Support Questions

Find answers, ask questions, and share your expertise

Add an auto_inceremnt ID to a Hive table

avatar
Explorer

Hello every body,

 

I have a Hive table and trying to find a solution to add an incremental primary key to it. Here is my solution:

 

 create table new_table as select row_number() over () as ID, * from old_table;

 

It will create a new table with a new incremental column(ID).

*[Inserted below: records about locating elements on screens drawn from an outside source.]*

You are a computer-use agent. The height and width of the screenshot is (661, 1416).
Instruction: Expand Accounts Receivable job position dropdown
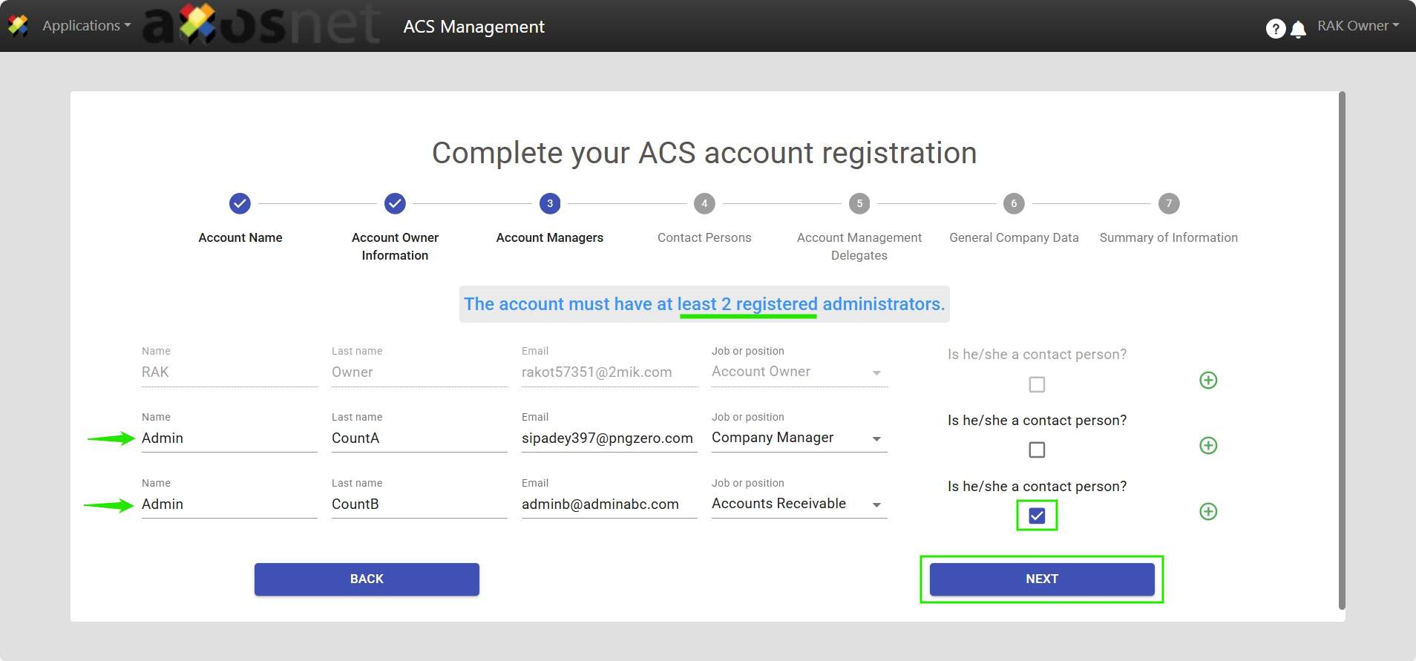coord(876,505)
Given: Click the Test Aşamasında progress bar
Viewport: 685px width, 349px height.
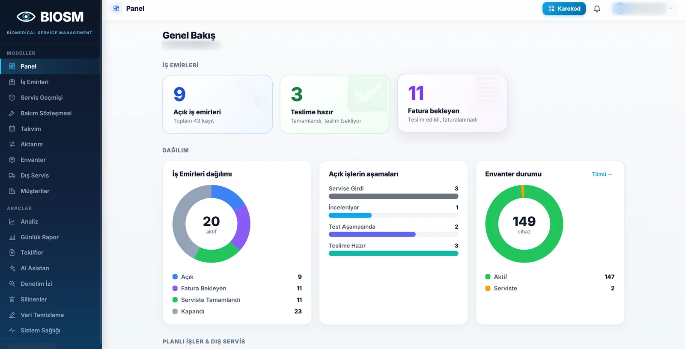Looking at the screenshot, I should tap(393, 234).
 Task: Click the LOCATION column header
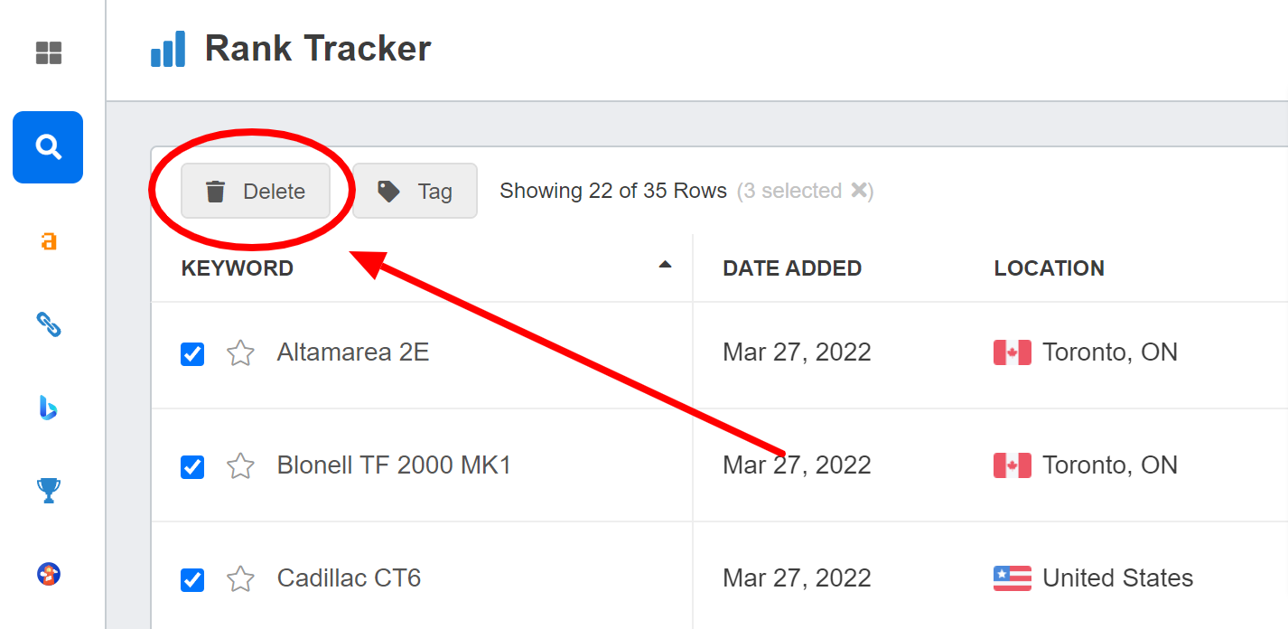(x=1049, y=268)
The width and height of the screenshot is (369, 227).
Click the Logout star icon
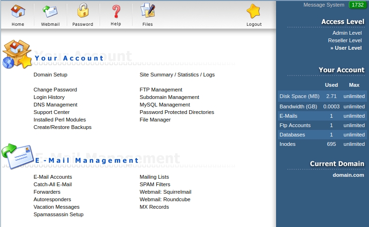(254, 11)
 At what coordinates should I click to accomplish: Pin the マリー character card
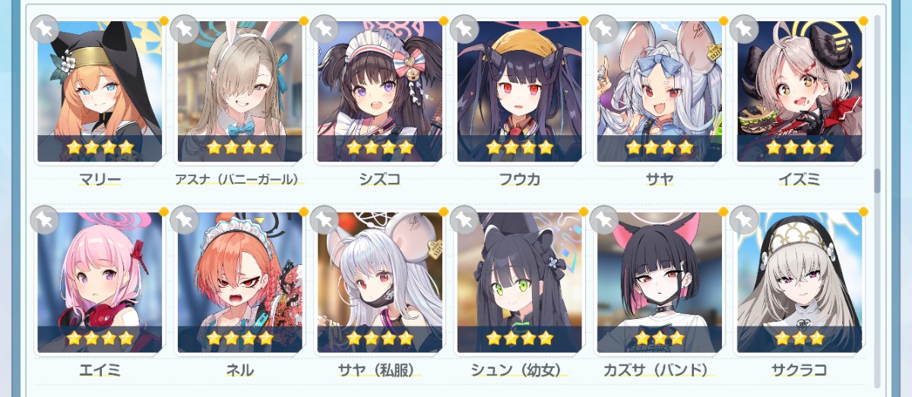(44, 29)
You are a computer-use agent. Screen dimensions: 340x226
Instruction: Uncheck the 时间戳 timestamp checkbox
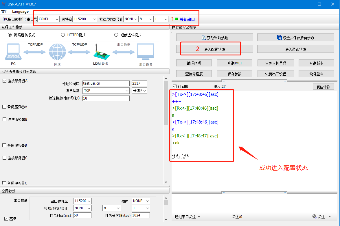pyautogui.click(x=174, y=87)
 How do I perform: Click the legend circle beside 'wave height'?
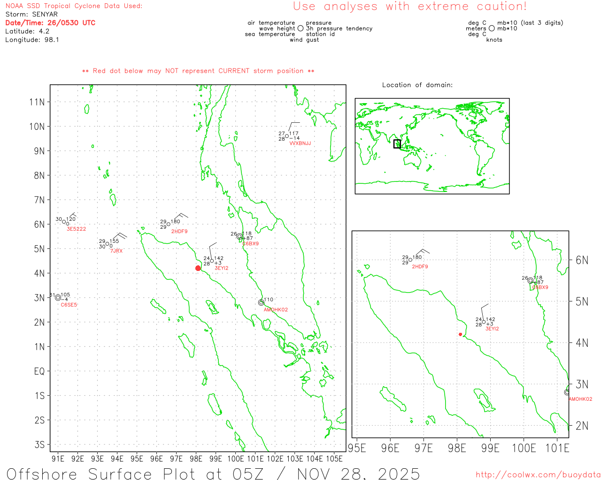click(301, 29)

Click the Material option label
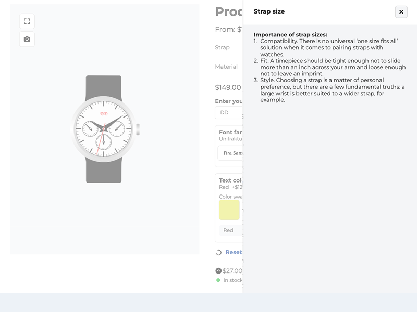(226, 67)
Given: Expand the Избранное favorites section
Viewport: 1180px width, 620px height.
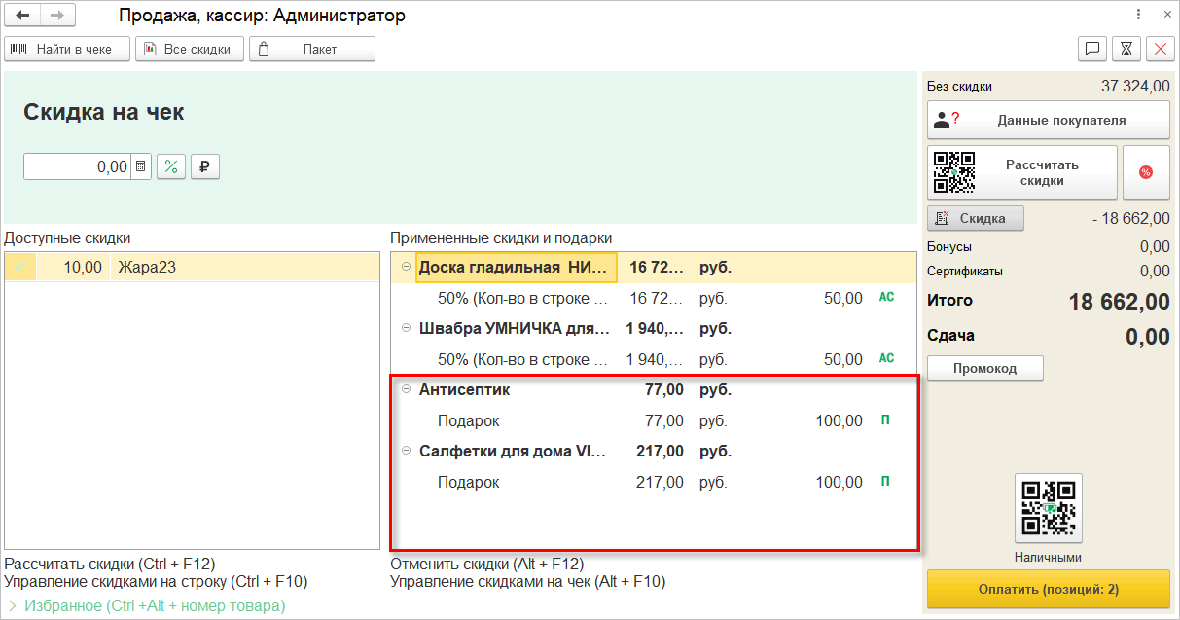Looking at the screenshot, I should 13,606.
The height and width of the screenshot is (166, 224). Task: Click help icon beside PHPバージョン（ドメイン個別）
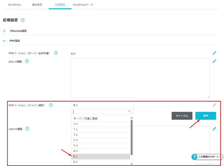51,105
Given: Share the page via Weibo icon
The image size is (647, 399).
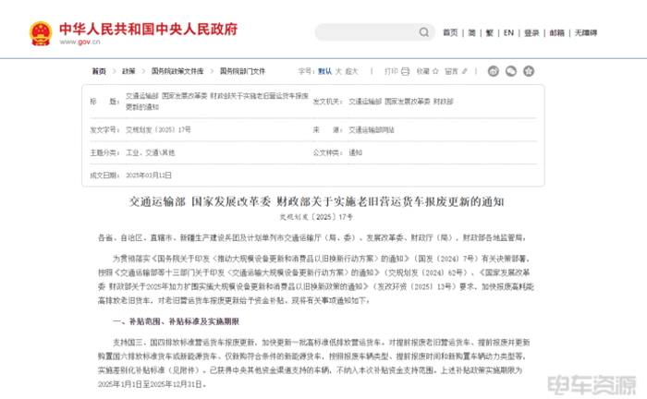Looking at the screenshot, I should point(494,71).
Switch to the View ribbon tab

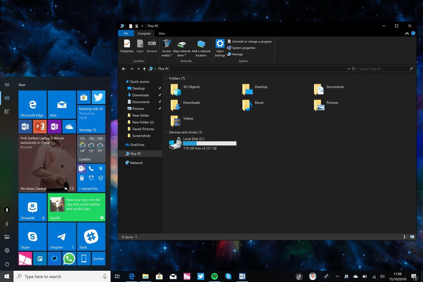tap(162, 33)
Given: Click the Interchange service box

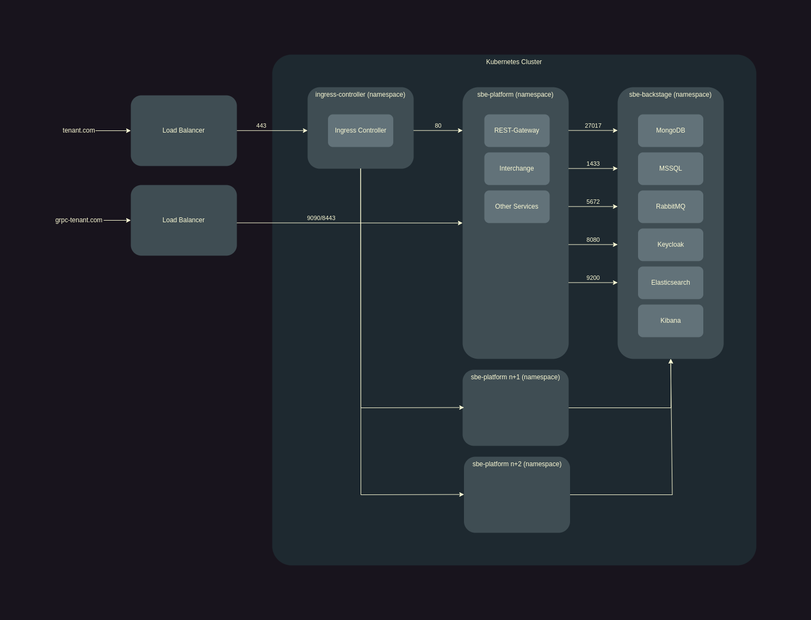Looking at the screenshot, I should tap(517, 168).
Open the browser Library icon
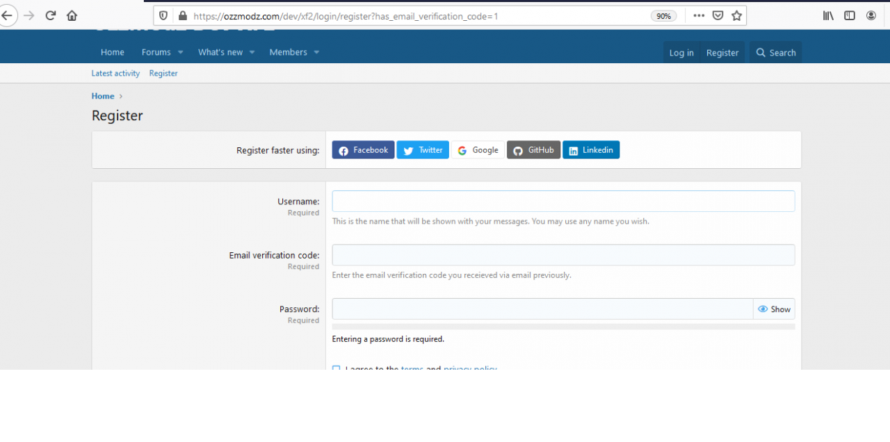Screen dimensions: 890x442 pos(827,15)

Its working well on small tables but when I'm running it on a bigger table(20M records/500 columns), it will fail with this message:

 

Examining task ID: task_1444013233108_0091_r_000558 (and more) from job job_1444013233108_0091
Examining task ID: task_1444013233108_0091_r_000000 (and more) from job job_1444013233108_0091

Task with the most failures(4):
-----
Task ID:
  task_1444013233108_0091_r_000000

URL:
  http://chd.moneyball.guru:8088/taskdetails.jsp?jobid=job_1444013233108_0091&tipid=task_1444013233108...
-----
Diagnostic Messages for this Task:
Exception from container-launch.
Container id: container_1444013233108_0091_01_000715
Exit code: 255
Stack trace: ExitCodeException exitCode=255:
    at org.apache.hadoop.util.Shell.runCommand(Shell.java:538)
    at org.apache.hadoop.util.Shell.run(Shell.java:455)
    at org.apache.hadoop.util.Shell$ShellCommandExecutor.execute(Shell.java:715)
    at org.apache.hadoop.yarn.server.nodemanager.DefaultContainerExecutor.launchContainer(DefaultContainerExecutor.java:211)
    at org.apache.hadoop.yarn.server.nodemanager.containermanager.launcher.ContainerLaunch.call(ContainerLaunch.java:302)
    at org.apache.hadoop.yarn.server.nodemanager.containermanager.launcher.ContainerLaunch.call(ContainerLaunch.java:82)
    at java.util.concurrent.FutureTask.run(FutureTask.java:262)
    at java.util.concurrent.ThreadPoolExecutor.runWorker(ThreadPoolExecutor.java:1145)
    at java.util.concurrent.ThreadPoolExecutor$Worker.run(ThreadPoolExecutor.java:615)
    at java.lang.Thread.run(Thread.java:745)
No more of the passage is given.